____ Data records

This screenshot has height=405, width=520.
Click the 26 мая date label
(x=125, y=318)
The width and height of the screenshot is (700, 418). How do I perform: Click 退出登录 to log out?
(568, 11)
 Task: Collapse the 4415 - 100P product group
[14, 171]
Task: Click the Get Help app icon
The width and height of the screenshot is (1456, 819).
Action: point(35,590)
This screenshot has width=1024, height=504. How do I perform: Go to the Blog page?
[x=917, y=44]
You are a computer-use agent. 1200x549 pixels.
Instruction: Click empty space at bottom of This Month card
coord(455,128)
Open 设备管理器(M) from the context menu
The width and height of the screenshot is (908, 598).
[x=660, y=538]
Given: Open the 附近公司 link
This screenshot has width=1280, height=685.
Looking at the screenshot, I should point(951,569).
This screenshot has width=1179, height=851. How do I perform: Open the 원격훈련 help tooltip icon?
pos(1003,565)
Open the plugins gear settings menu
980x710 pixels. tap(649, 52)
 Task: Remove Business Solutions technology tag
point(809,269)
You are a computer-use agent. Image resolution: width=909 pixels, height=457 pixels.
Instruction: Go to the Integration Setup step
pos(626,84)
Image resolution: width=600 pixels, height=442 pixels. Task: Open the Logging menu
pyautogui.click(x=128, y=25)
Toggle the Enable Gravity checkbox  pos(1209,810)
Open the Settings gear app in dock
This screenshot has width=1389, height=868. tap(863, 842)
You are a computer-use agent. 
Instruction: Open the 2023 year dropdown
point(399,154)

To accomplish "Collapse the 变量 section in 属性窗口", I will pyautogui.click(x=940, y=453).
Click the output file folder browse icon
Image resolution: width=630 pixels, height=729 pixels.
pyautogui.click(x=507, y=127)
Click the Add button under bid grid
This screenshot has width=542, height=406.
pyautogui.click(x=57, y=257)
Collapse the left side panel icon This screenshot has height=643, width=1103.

________

- **Directions**
Can you pull out every one of the rows above and reproduce each of their lines without changing anything?

- **Written answer**
This screenshot has height=405, width=520.
Click the 26 мая date label
(x=125, y=318)
The width and height of the screenshot is (700, 418). How do I perform: Click 退出登录 to log out?
(568, 11)
 Task: Collapse the 4415 - 100P product group
[14, 171]
Task: Click the Get Help app icon
The width and height of the screenshot is (1456, 819).
Action: point(35,590)
This screenshot has width=1024, height=504. How do I perform: Go to the Blog page?
[x=917, y=44]
You are a computer-use agent. 1200x549 pixels.
Instruction: Click empty space at bottom of This Month card
coord(455,128)
Open 设备管理器(M) from the context menu
The width and height of the screenshot is (908, 598).
[x=660, y=538]
Given: Open the 附近公司 link
This screenshot has width=1280, height=685.
Looking at the screenshot, I should point(951,569).
This screenshot has width=1179, height=851. How do I perform: Open the 원격훈련 help tooltip icon?
pos(1003,565)
Open the plugins gear settings menu
980x710 pixels. tap(649, 52)
 Task: Remove Business Solutions technology tag
point(809,269)
You are a computer-use agent. Image resolution: width=909 pixels, height=457 pixels.
Instruction: Go to the Integration Setup step
pos(626,84)
Image resolution: width=600 pixels, height=442 pixels. Task: Open the Logging menu
pyautogui.click(x=128, y=25)
Toggle the Enable Gravity checkbox  pos(1209,810)
Open the Settings gear app in dock
This screenshot has width=1389, height=868. tap(863, 842)
You are a computer-use agent. 
Instruction: Open the 2023 year dropdown
point(399,154)

To accomplish "Collapse the 变量 section in 属性窗口", I will pyautogui.click(x=940, y=453).
Click the output file folder browse icon
Image resolution: width=630 pixels, height=729 pixels.
pyautogui.click(x=507, y=127)
Click the Add button under bid grid
This screenshot has width=542, height=406.
pyautogui.click(x=57, y=257)
Collapse the left side panel icon This screenshot has height=643, width=1103.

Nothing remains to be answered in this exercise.